There is no getting around or understating the fact that Charles and David Koch, the multi-billionaire brothers from Kansas, have been engaged in a campaign of unarmed insurrection against the American state since the 1980s. Through their underwriting of dozens (hundreds?) of advocacy groups, think tanks, academic institutions, and political campaigns they have advanced the cause of what could be called the abridgment of American democracy. They have spent hundreds of millions of their own dollars to achieve this, and have solicited/badgered their plutocratic peers into giving as much and more to support their goal of reducing the role of government to something resembling that of a concierge at a luxury hotel--a mere functionary tasked with keeping the unwashed out of the lobby and satisfying every whim of the guests.
Jane Mayer has done a remarkable and tenacious job of showing all the roots and branches of the Koch brothers propaganda war. Aided by like-minded billionaires such as Sheldon Adelson, Richard Mellon Scaife, John Menard, and a torch- and pitchfork-bearing mob of mere centimillionaires, the fruit of the tree planted by the Kochs and watered with the furious tears of anti-tax tycoons is that slouching beast known as the Republican Party. What was once upon time a conservative, but mostly rational, political party has now become the marionette and mouthpiece for a cabal who seek to turn the political/capitalist clock back to roughly 1900, which, in their view, was a golden age of capitalism unfettered by unions, taxes or government regulations.
Mayer makes it very clear that the Kochs and their allies don't just want a diminution of the government's role in society and the economy, they want it banished from the playing field altogether. The John Birch Society was the incubator for this extreme philosophy back in the '60s, but it took the Kochs to give it mainstream appeal and respectability through the GOP. The Kochs achieved this by creating an entire ecosystem of advocacy and political organizations that promoted and funded policies and politicians that were in accord with their fanatical worldview. The proof of their success is that the GOP is now not so much a political party as it is a counter-revolutionary movement seeking to rollback all progressive policies enacted since the end of World War Two.
Although taxation and government regulations are the main targets of this Koch-led guerilla war, they work equally hard at deconstructing democracy through the gerrymandering of congressional districts and by curtailing voters rights. The Kochs and their allies are mostly concerned with enriching themselves, but they also want to create a new American state in which corporations become the fourth branch of government, surpassing in power the legislative, executive and judicial. It's arguable that that has been the case in the U.S. for quite some time already, but America's billionaires want to rig the democratic game so that their power cannot be challenged by the judiciary or through the ballot box. Politicians have been for sale for a long time, but the Kochs want to take things to the next level by disenfranchising the poor and establishing legal precedents that give corporations and the wealthy de facto control over the electoral process.
What the Kochs are up to sounds, at times, like some kind of conspiracy theory spawned by social media, but Jane Mayer is meticulous in uncovering all the layers in this proto-parallel government that's made up of interlocking foundations, charitable trusts, PACs and advocacy groups. This kind of detailed reporting always risks being tedious, but Mayer is wonderful at balancing facts and figures with a strong sense of narrative structure.

Work to do:
[1] In the Koch brothers review, how does the reviewer say the Kochs gave their extreme philosophy mainstream appeal and respectability through the GOP?
[2] According to the Koch brothers review, which organization was the incubator for this extreme philosophy in the '60s?
[3] Reproduce the passage of the Koch brothers review from "Mayer makes it" to "World War Two.", word for word.

Entries provided:
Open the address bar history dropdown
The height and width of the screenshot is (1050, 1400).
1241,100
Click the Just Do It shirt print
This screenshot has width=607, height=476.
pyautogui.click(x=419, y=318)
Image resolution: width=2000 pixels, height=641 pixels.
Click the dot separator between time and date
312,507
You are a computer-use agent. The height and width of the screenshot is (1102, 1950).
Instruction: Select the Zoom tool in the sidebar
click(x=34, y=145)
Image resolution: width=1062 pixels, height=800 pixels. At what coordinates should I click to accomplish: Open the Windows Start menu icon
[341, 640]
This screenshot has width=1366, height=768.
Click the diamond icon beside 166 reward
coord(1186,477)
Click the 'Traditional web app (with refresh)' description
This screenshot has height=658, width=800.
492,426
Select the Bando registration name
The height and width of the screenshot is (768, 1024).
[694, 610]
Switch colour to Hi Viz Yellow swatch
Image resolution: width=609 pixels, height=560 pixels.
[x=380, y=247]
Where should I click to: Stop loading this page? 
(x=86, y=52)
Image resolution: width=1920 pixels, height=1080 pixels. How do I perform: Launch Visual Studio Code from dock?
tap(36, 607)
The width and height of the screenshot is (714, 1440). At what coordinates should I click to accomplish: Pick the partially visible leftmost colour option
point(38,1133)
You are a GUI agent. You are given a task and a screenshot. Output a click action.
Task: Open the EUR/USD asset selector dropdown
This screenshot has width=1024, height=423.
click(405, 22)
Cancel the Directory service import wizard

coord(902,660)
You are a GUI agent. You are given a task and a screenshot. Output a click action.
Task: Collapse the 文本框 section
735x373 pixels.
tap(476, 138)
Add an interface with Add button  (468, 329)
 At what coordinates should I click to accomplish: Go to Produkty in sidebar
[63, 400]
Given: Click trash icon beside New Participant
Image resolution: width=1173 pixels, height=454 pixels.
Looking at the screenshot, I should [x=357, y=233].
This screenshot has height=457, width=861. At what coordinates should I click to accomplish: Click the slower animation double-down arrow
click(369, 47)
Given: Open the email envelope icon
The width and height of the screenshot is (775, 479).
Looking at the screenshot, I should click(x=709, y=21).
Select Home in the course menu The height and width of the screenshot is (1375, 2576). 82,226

Task-by-task results:
[1] They created an entire ecosystem of advocacy and political organizations that promoted and funded policies and politicians in accord with their worldview.

[2] The John Birch Society.

[3]
Mayer makes it very clear that the Kochs and their allies don't just want a diminution of the government's role in society and the economy, they want it banished from the playing field altogether. The John Birch Society was the incubator for this extreme philosophy back in the '60s, but it took the Kochs to give it mainstream appeal and respectability through the GOP. The Kochs achieved this by creating an entire ecosystem of advocacy and political organizations that promoted and funded policies and politicians that were in accord with their fanatical worldview. The proof of their success is that the GOP is now not so much a political party as it is a counter-revolutionary movement seeking to rollback all progressive policies enacted since the end of World War Two.